Silverjet might be a fantastic airline once it irons out a few kinks. The laid-back yet professional vibe made for a relaxing flight, and Luton Airport is a plus too—only an hour from London and easier to navigate than Heathrow.
Report Card: Maxjet
Date: February 4, 2007
Route: London’s Stansted Airport to JFK, New York City
Departure Time: 11:45 a.m.
Fare: $905, one-way
Although booking and check-in were easy, the site lacks needed information. I couldn’t find any suggestions, for example, on how to get from Stansted to London.
Ground Transportation: B-
The trip to the airport was a pain.

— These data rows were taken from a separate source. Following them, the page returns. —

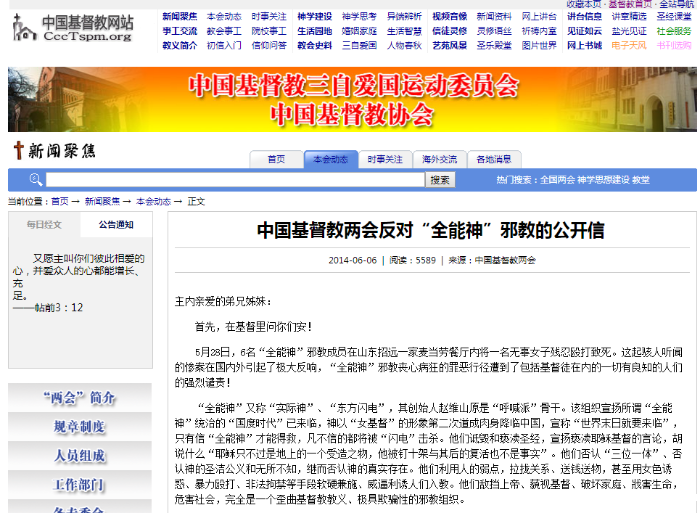The width and height of the screenshot is (700, 513).
Task: Switch to the 首页 tab
Action: [x=276, y=159]
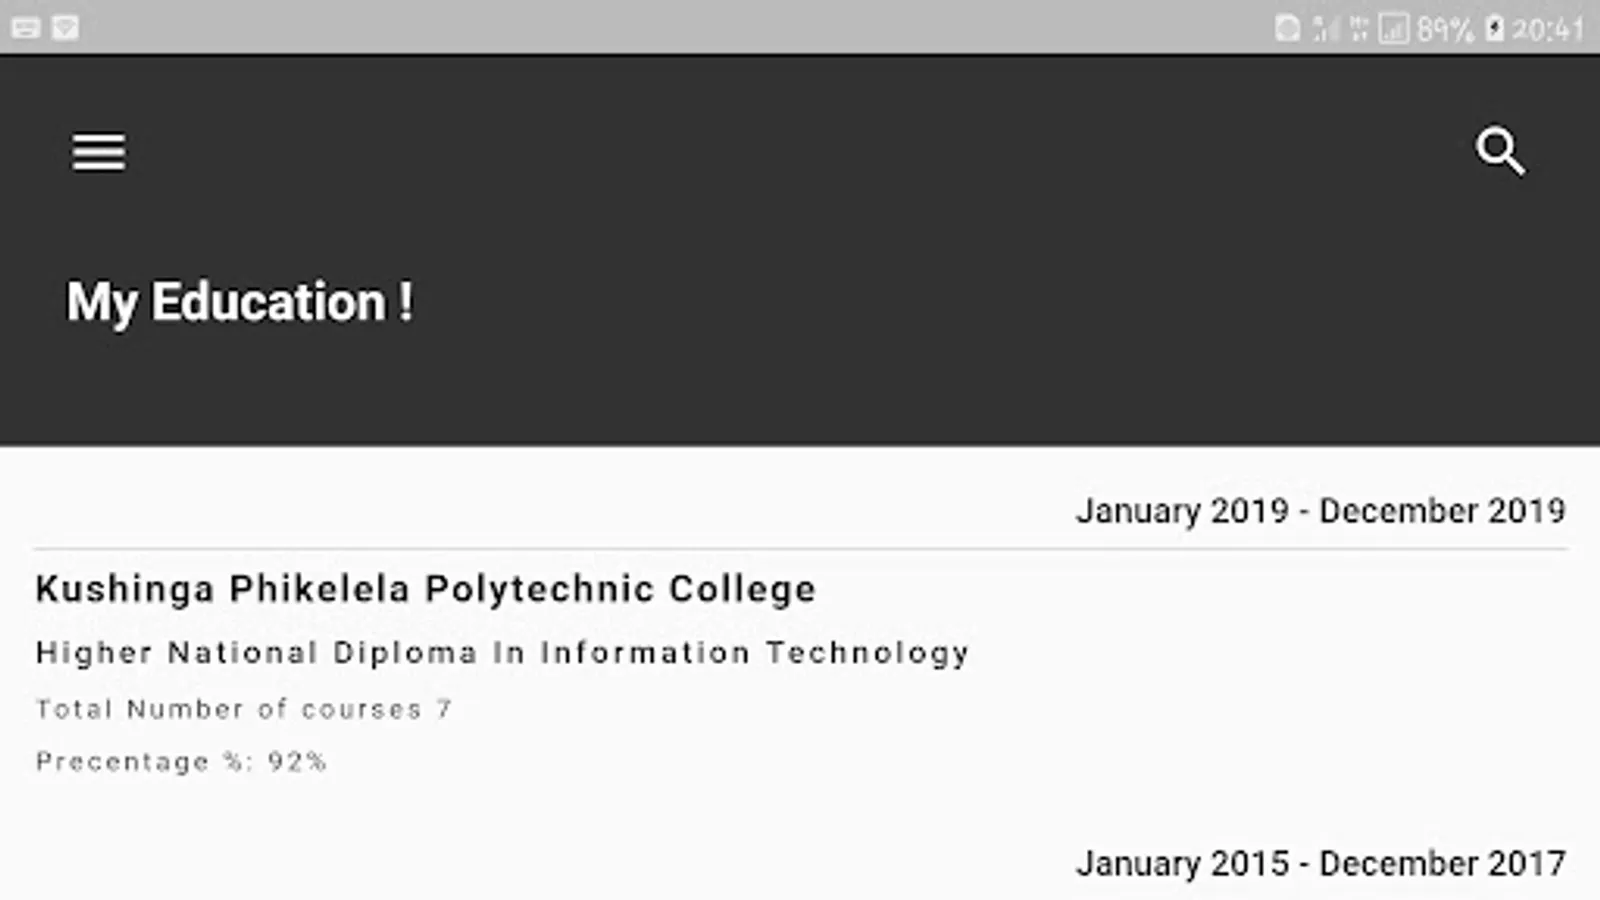The width and height of the screenshot is (1600, 900).
Task: Tap the divider line below the 2019 date
Action: click(x=800, y=549)
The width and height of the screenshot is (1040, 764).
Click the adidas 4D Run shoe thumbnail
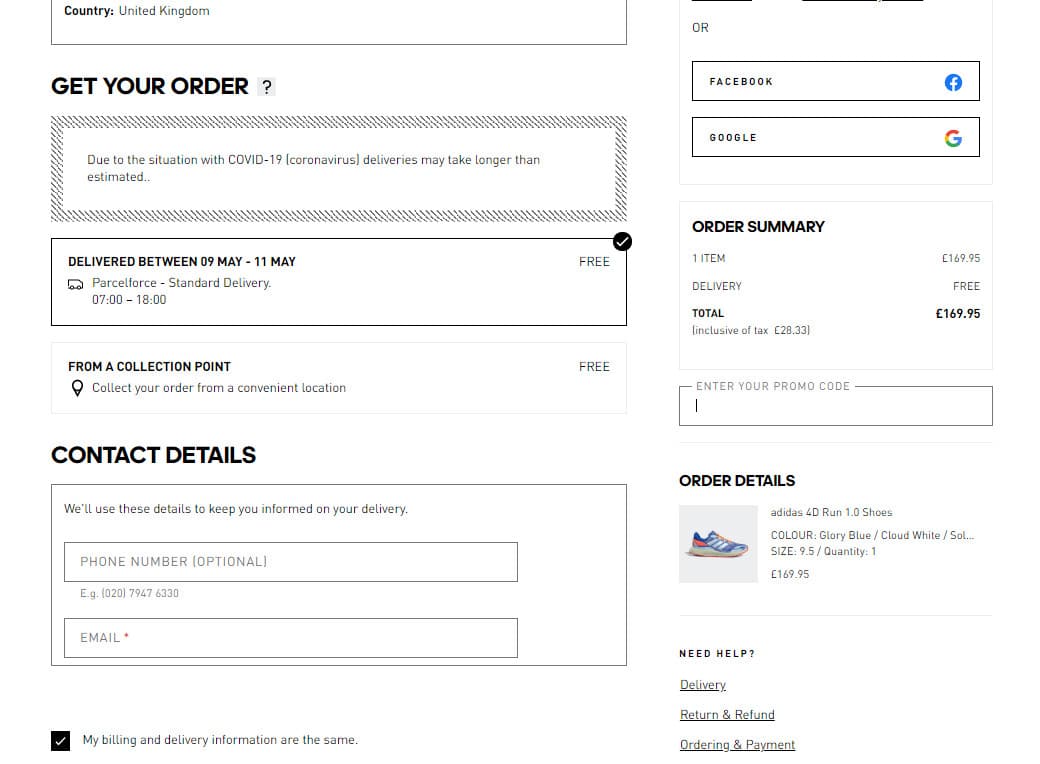click(x=718, y=543)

A cab from South Kensington would have cost $150, so I planned to catch the 7:30 a.m. train from Liverpool Station. It was cancelled at the last minute (if only Maxjet offered chauffeur service!) and I lugged my bags onto a Stansted-bound bus.
The five gate agents made check-in a breeze, but they were all business, and I missed Silverjet’s smiling faces.
I felt a tinge of schadenfreude looking at the lines for other carriers as I sped through Maxjet’s fast-track security. I was in the lounge within five minutes.
The modern orange and blue décor was overdone, and the food selection mediocre—pastries, cold cuts, and passable coffee. The lone waitress told me she didn’t know how to make a cappuccino.
The 102 blue leather seats are arranged in a two-by-two-by-two configuration. They aren’t flat beds, but recline to a 160-degree angle and have adjustable leg rests, which are extremely comfortable. My side table, however, was sticky and the bathroom unremarkable (no special products here). There was, however, a great selection of magazines and newspapers.
The cabin crew was grumpy and rushed. Although the glass of Kir Royale and canapés before takeoff were nice treats, I would have enjoyed them more if the attendants had provided a napkin. Later, I was refused a Diet Coke because "drinks had already been served."
I was impressed by the watercress, artichoke, and calamata olive salad. Unfortunately, they ran out of the chicken entrée I wanted. I opted for the teriyaki salmon instead—surprisingly fresh—followed by a delicious chocolate banana dessert. Maxjet serves excellent wines, including a buttery Cardiff 2004 Chardonnay.
In-Flight Entertainment: B+
The selection was more limited than Silverjet’s, and the screen was not as clear. Plus, my personal media player kept shutting itself off. Only 12 TV shows were available, with stale classics like Will and Grace (points go out for ABFab reruns, though), and 18 movies. The music selections beat Silverjet’s with 10 categories, from R&B to classical, and 10 to 15 songs in each genre.
Despite better food than Silverjet, the attendants’ devil-may-care attitudes would make me think twice about flying this airline again. Stansted airport is a winner, though, with good facilities and a 45-minute train ride from central London.
The recent rise of all business-class airlines, along with surging competition for passengers, has driven carriers to step up their premium-class service (the class between business and coach). Beginning this month, Virgin Atlantic—the pioneer of the concept—is revamping the category with service and cabin upgrades. The first improvement will be a new ergonomically designed leather seat that slides forward for a deeper incline. With a pitch of 38 inches, the premium-economy seats (there are 28 to 58, depending on the aircraft) boast seven more inches of legroom than those in coach, and are 3 inches wider than the old seats; adjustable head-and footrests and inflatable lumbar cushions provide extra support. A revamped meal service will be added next (think smoked-mozzarella ravioli topped with red and yellow peppers), to be served on china and crystal by two additional crew members. Virgin Atlantic has long had a separate cabin for premium economy, but now it also has two designated bathrooms.